Seizing hardware components during search
Posit that the seizure of the hardware/physical containers involves labelling all wires connected to the computer or devices, and photographing the scene paying specific attention to the labelled connectors. The condition and location of the computer system including power status of the computer, on, off, or in sleep mode. Most computers have status lights that indicate the computer is on. Likewise, if fan noise is heard, the system is probably on. Furthermore, if the computer system is warm, that may also indicate that it is on or was recently turned off. The law enforcement should identify and document related electronic components that will not be collected and photograph the entire scene to create a visual record (National Institute of Justice Electronic Crime Scene Investigation guide for first responders 2008). The complete room should be recorded with 360 degrees of coverage, when possible and the front of the computer as well as the monitor screen and other components should be photographed (National Institute of Justice Electronic Crime Scene Investigation guide for first responders 2008). Also take written notes on what appears on the monitor screen. Active programs may require videotaping or more extensive documentation of monitor screen activity. The Movement of a computer system while the system is running may cause changes to system data. Therefore, the system should not be moved during search until it has been safely powered down. It is important to shut down the computer system in a manner that will not damage the integrity of any files. Different operating systems have different shutdown procedures. Some operating systems can be shut down by simply unplugging the power cord from the wall socket, while others have a more elaborate shutdown procedure. Anthony highlight that the most pressing issue relating to pull-the-plug is that some operating systems (OSes) really like to be shut down properly.
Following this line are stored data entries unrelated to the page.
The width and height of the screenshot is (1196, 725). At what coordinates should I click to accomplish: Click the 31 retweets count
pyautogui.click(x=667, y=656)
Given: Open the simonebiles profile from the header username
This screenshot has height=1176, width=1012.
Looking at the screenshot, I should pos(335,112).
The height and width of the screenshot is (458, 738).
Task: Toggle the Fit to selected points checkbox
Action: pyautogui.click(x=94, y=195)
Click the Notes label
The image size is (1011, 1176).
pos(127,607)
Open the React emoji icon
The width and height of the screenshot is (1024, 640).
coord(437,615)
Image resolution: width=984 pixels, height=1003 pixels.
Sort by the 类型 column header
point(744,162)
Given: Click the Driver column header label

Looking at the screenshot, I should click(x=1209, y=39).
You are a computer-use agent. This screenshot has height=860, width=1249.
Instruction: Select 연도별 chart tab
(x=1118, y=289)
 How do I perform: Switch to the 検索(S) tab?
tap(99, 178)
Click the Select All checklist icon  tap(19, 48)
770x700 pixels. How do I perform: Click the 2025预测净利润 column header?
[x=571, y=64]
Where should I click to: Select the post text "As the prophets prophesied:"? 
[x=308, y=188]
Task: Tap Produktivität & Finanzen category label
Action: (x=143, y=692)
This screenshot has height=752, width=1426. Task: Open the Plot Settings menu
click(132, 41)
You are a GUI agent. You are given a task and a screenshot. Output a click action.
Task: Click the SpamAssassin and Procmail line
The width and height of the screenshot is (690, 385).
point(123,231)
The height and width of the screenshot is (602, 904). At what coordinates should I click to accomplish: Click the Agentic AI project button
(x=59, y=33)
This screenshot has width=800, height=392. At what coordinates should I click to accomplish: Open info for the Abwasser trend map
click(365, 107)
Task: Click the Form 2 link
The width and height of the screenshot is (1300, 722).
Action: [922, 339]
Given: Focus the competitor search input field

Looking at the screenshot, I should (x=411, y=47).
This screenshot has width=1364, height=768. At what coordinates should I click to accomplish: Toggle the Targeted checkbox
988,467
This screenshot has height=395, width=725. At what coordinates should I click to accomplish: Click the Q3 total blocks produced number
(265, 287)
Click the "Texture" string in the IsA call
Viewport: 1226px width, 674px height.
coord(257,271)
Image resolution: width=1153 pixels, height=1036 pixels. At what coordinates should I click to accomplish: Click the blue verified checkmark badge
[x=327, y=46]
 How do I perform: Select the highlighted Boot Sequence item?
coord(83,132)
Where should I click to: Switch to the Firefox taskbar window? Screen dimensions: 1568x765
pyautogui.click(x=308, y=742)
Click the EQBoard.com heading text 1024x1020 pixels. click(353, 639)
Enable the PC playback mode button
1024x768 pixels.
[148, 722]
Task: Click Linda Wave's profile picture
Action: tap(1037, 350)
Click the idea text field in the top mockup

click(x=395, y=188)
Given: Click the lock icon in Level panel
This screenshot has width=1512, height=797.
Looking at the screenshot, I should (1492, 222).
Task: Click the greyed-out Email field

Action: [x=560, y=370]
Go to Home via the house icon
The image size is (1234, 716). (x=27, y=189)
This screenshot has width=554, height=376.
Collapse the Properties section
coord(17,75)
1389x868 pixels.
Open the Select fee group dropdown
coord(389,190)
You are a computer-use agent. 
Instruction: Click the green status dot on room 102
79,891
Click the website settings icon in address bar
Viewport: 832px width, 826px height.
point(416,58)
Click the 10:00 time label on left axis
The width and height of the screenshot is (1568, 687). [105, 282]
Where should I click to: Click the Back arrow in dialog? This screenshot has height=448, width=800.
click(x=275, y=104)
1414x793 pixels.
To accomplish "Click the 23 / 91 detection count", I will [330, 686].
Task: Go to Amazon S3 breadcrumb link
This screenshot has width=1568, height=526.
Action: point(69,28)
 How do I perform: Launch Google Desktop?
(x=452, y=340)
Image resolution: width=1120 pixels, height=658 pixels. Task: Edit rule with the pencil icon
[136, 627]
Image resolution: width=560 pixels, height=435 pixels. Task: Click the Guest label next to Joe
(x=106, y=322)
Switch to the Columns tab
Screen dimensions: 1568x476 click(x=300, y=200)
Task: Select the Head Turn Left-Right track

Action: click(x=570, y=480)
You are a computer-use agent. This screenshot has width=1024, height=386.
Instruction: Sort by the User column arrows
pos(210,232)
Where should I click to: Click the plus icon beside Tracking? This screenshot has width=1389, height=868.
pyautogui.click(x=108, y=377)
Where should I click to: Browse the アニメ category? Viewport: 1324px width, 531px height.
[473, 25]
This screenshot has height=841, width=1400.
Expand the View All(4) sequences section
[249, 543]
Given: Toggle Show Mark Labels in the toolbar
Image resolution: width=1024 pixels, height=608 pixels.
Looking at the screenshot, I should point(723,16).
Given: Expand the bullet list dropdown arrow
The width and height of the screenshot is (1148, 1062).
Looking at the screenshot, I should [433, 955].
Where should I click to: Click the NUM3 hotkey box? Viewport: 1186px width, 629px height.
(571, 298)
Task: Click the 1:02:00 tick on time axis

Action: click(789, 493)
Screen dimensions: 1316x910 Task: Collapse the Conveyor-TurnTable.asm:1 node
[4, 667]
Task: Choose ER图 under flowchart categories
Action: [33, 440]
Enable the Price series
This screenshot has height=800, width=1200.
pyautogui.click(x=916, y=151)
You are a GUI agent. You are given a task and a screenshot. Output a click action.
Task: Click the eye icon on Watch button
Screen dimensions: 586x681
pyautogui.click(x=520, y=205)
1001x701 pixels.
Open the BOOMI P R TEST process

Rapid power loss in some OSes can actually corrupt the operating system’s kernel or the central module of the system. UNIX, Linux, and Macintosh operating systems are the most vulnerable, but some Windows-based OSes, such as a Windows 2000 server, should be shut down properly. The EC-Council Investigation procedures and response (2016) outline the following procedures for shutting down or unplugging running computer systems:
1. MS –DOS/Windows 3.x/Windows 9x, Windows NT, Windows XP, Windows Vista, Windows, 7,8, and 10:
(i) Take a photograph of the screen,
(ii) Document any running programs
(iii) Unplug the power cord from the wall socket.
2. UNIX/Linux
(i) Right –click on Menu and click
(ii) If root user is logged in, enter the password and type sync;sync;halt to shut down the system
(iii) If the root user is not logged in and the password is available, type su to switch to the root user, enter the password, and type sync; sync; halt to shut down the system.
(iv) If password is not available, unplug the power cord from the wall socket.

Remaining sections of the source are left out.